*** Data for this exercise Section Begins ***
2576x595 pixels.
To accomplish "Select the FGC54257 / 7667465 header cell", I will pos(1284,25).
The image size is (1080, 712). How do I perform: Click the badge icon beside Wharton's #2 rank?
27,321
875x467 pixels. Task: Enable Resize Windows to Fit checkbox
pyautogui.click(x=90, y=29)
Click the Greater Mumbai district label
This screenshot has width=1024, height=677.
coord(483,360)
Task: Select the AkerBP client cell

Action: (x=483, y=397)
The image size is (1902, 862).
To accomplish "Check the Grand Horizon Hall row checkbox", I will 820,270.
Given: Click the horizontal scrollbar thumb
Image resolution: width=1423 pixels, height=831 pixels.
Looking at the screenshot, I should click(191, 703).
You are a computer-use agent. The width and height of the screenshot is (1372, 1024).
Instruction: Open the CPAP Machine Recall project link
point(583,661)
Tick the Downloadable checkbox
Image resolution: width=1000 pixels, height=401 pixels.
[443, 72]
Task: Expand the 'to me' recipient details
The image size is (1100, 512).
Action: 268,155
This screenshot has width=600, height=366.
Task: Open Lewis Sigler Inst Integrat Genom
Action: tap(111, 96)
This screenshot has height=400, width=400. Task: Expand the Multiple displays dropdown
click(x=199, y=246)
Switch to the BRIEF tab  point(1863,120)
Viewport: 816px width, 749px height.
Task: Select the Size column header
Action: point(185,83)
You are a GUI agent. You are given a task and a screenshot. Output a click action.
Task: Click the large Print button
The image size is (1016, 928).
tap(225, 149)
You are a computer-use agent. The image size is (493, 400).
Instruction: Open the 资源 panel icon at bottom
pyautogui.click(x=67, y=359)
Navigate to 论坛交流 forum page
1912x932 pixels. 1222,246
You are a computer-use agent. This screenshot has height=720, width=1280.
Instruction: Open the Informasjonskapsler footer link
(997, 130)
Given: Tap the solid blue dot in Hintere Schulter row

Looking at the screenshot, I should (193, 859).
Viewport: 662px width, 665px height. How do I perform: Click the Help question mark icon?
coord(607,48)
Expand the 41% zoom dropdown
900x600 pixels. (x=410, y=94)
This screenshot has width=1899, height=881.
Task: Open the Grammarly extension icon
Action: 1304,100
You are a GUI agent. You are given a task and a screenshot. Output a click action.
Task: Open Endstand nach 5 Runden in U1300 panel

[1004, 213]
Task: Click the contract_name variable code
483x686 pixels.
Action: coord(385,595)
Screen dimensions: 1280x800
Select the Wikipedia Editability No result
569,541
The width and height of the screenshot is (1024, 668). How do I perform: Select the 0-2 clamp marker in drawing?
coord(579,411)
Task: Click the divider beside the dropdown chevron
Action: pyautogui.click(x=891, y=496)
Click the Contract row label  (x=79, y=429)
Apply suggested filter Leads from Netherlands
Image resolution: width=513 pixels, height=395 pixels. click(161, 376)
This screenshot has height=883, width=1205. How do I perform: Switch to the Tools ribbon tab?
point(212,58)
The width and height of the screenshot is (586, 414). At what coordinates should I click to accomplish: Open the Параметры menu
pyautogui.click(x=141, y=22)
*** Data for this exercise Section Ends ***
Task brief ▸ What is wanted is an exact repeat of the lines from the one with "Click the Contract row" through the last line of the listing above, and no other text.

Result for this exercise ▸
Click the Contract row label  (x=79, y=429)
Apply suggested filter Leads from Netherlands
Image resolution: width=513 pixels, height=395 pixels. click(161, 376)
This screenshot has height=883, width=1205. How do I perform: Switch to the Tools ribbon tab?
point(212,58)
The width and height of the screenshot is (586, 414). At what coordinates should I click to accomplish: Open the Параметры menu
pyautogui.click(x=141, y=22)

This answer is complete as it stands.